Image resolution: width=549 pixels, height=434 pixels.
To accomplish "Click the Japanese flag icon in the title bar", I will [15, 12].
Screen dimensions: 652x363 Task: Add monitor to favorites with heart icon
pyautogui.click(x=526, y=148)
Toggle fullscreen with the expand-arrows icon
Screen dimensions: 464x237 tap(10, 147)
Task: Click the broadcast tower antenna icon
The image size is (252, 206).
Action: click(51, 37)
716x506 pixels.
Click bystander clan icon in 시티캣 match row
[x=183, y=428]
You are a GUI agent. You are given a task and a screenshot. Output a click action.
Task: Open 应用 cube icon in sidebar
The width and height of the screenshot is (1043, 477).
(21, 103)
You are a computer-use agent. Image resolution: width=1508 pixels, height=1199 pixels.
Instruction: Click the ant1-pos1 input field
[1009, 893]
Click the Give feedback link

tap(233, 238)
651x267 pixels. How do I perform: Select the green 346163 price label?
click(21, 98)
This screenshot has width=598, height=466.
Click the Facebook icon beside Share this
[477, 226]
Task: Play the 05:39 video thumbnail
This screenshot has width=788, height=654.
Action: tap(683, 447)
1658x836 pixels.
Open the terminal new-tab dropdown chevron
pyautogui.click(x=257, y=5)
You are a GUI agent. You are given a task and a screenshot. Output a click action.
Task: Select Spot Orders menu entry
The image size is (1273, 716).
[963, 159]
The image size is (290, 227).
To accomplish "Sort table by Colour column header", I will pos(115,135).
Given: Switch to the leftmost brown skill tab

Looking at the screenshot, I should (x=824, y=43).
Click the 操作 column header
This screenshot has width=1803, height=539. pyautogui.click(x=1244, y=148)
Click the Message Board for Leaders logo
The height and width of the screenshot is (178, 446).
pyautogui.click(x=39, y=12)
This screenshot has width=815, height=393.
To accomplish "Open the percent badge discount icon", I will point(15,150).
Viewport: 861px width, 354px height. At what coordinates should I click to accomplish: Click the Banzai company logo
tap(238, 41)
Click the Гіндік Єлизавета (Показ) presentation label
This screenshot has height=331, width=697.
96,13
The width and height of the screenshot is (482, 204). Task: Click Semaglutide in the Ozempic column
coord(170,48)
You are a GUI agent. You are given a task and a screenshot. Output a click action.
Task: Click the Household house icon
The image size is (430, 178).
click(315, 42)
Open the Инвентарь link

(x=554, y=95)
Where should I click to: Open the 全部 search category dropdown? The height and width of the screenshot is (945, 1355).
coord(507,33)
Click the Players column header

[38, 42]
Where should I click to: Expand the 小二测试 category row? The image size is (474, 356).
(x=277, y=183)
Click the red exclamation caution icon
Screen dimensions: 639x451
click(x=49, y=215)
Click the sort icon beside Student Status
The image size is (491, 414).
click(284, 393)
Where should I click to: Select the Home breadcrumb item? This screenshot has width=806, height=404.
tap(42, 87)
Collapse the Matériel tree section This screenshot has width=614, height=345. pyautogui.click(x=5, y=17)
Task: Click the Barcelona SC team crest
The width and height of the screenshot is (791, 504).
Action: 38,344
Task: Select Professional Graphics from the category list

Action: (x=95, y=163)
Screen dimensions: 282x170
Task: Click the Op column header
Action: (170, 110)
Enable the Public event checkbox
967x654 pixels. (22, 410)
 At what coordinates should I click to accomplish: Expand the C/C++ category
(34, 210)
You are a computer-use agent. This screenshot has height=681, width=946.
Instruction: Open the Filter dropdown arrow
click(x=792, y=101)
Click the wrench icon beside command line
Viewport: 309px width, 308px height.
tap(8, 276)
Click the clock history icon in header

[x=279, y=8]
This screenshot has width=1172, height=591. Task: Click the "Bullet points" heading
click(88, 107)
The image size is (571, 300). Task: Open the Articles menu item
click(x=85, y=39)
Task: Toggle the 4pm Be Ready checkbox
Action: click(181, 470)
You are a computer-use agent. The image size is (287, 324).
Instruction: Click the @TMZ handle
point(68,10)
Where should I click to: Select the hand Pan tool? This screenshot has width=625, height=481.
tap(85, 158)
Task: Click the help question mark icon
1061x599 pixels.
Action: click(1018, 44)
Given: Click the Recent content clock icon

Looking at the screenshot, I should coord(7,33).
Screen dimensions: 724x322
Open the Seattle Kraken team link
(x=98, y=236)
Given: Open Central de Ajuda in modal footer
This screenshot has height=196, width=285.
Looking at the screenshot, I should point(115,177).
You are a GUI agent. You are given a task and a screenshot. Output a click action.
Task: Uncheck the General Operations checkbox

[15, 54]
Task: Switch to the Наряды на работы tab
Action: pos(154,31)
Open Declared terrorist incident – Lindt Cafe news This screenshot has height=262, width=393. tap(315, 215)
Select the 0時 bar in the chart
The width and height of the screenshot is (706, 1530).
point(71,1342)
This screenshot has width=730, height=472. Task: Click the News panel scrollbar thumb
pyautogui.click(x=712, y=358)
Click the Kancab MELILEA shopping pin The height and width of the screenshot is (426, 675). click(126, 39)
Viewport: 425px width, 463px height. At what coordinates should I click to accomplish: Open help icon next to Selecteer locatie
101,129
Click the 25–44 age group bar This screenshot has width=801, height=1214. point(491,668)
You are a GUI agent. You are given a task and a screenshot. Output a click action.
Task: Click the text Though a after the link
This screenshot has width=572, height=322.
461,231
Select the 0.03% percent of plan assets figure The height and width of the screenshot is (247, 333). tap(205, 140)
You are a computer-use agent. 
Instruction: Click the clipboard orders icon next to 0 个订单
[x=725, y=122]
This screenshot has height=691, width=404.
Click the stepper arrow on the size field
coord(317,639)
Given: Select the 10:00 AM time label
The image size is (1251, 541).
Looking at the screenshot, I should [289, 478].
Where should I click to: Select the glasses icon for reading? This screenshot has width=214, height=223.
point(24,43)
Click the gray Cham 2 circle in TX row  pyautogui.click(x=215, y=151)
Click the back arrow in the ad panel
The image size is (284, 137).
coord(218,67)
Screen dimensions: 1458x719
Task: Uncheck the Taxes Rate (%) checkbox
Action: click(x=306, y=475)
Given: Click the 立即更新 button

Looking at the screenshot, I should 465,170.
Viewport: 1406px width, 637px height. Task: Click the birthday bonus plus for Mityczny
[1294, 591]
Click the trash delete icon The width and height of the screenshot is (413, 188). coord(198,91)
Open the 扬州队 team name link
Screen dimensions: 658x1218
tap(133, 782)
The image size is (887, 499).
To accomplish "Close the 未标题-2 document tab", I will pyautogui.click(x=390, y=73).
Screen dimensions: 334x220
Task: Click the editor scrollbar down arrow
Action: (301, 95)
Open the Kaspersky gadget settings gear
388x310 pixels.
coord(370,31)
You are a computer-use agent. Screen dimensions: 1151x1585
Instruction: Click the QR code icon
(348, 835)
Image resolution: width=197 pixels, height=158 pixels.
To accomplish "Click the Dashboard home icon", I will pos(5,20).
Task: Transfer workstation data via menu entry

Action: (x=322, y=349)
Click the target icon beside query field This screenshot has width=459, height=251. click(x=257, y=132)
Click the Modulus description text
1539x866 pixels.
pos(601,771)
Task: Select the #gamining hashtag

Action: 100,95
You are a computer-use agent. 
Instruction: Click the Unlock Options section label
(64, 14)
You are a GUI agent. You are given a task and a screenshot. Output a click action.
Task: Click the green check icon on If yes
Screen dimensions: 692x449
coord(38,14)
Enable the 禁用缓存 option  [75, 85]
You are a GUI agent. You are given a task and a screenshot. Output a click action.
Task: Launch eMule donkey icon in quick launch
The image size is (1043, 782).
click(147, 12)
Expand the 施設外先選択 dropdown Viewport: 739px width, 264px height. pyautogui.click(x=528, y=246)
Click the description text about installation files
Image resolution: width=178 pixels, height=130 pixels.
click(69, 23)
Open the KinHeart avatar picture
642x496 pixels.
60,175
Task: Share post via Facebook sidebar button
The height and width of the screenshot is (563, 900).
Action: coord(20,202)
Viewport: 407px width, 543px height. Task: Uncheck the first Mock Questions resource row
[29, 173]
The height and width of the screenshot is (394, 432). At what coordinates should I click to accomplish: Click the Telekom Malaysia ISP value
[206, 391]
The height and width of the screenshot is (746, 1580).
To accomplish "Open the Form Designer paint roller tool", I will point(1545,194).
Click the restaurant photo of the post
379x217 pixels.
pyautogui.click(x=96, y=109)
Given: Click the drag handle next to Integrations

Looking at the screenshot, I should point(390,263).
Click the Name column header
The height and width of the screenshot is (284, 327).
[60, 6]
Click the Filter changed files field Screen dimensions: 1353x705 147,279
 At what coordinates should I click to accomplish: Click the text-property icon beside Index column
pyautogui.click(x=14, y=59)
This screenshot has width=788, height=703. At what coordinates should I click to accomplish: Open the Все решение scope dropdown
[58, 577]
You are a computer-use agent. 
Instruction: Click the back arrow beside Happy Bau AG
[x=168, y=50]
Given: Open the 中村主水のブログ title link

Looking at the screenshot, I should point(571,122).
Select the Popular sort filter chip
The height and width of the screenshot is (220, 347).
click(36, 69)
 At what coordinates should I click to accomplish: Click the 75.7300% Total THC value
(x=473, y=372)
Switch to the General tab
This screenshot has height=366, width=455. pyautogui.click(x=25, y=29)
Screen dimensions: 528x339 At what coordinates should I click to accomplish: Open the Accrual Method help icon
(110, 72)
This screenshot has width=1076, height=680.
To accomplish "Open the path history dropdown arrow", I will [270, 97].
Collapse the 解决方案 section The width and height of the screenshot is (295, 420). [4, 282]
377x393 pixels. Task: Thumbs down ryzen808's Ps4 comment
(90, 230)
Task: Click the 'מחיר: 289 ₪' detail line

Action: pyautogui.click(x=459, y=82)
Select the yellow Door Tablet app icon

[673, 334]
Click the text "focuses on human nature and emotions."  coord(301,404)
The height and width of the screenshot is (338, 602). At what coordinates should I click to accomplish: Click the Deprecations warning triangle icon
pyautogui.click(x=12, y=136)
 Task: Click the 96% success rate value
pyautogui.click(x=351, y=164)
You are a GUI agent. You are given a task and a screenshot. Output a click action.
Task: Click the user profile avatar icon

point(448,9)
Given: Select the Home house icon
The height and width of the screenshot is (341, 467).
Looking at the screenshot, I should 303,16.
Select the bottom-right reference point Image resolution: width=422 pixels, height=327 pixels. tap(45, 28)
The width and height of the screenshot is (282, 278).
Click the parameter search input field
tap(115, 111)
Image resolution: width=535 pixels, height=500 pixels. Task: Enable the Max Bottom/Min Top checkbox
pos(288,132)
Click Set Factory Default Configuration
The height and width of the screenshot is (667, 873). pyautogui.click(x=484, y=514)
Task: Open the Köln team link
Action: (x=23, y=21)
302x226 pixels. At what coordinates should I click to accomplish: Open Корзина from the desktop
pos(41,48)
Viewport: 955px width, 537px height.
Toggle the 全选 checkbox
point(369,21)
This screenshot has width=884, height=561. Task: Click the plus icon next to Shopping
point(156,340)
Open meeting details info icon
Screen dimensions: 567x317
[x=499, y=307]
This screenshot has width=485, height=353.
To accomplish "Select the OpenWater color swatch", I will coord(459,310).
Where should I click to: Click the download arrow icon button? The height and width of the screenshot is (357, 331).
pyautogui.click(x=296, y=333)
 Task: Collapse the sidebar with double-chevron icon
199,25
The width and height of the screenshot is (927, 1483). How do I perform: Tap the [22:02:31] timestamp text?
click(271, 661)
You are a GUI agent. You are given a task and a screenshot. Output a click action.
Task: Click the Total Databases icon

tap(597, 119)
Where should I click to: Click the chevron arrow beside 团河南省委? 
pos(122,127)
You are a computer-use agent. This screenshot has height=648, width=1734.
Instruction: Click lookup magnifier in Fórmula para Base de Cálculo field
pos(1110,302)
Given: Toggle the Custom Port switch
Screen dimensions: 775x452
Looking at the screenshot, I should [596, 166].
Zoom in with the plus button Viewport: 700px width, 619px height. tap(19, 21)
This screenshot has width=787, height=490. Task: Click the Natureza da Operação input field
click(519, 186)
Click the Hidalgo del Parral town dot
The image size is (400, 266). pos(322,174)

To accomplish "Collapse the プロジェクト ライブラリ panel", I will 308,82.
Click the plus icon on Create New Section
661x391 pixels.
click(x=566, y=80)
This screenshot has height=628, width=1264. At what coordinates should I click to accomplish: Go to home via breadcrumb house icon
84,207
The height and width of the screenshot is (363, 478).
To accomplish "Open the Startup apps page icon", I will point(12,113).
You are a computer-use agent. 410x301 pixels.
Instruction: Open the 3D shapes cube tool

+ + + + + + +

Nothing but the lines with "cube" should be returned, copied from the entries above.

Task: Open 应用 cube icon in sidebar
Instruction: Open the 3D shapes cube tool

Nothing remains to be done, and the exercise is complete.